In modern society, there are dense crowds in various scenes such as stations, shopping malls, and event sites. Dense crowds can bring safety risks, such as stampede accidents. In order to effectively prevent and control the occurrence of such risks, a dense crowd detection algorithm based on computer vision technology and real-time capture and analysis of the state of the crowd in the area through the surveillance cameras installed on the site came into being. Through real-time monitoring, real-time processing and analysis of video streams provide strong support for security management. Rafid [1] et al. focused on the impact of using the LAB color space on the performance of NASNetMobile for dense crowd detection through the fine-tuning process. Liu [2] and others designed an intelligent campus security system using image detection and IoT communication technology for crowd detection and hazardous action detection.
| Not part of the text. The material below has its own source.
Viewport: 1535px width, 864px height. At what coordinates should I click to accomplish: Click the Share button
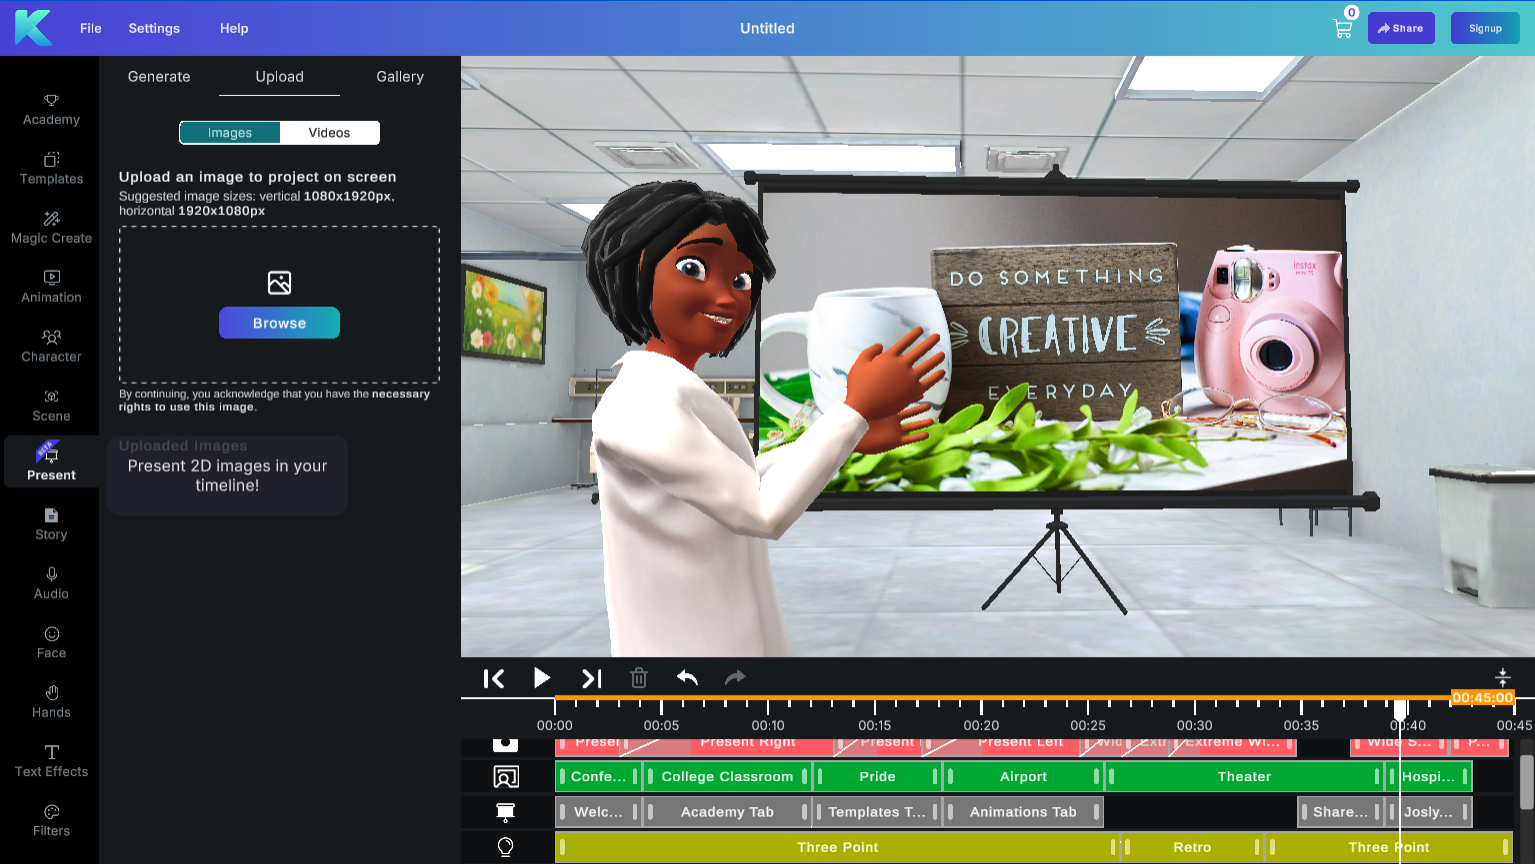tap(1401, 28)
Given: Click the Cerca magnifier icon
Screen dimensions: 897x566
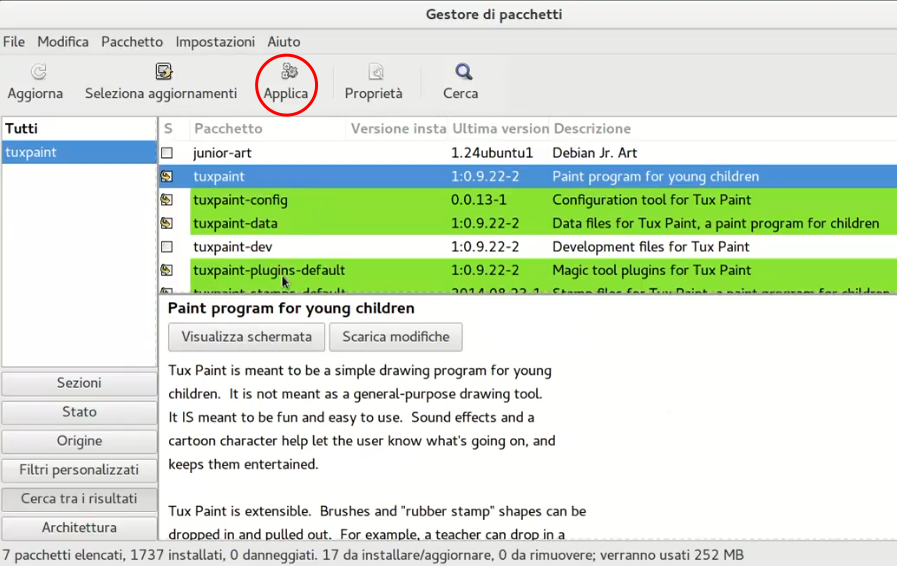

Arefin [3] et al. emphasized the importance of crowd density estimation for safety and public services, leading to the development of an artificial intelligence project for this purpose. Fujii [4] et al., used the CrowdMAC framework to address incomplete crowd density maps, achieving robust crowd density prediction. Li [5] et al. introduced LLM Count, which enhances the performance of fixed crowd detection in various application scenarios using large language models. These studies have collectively advanced the technology for detecting dense crowds in different fields, but they still cannot accurately identify dense areas within dense crowds under multi-scale conditions.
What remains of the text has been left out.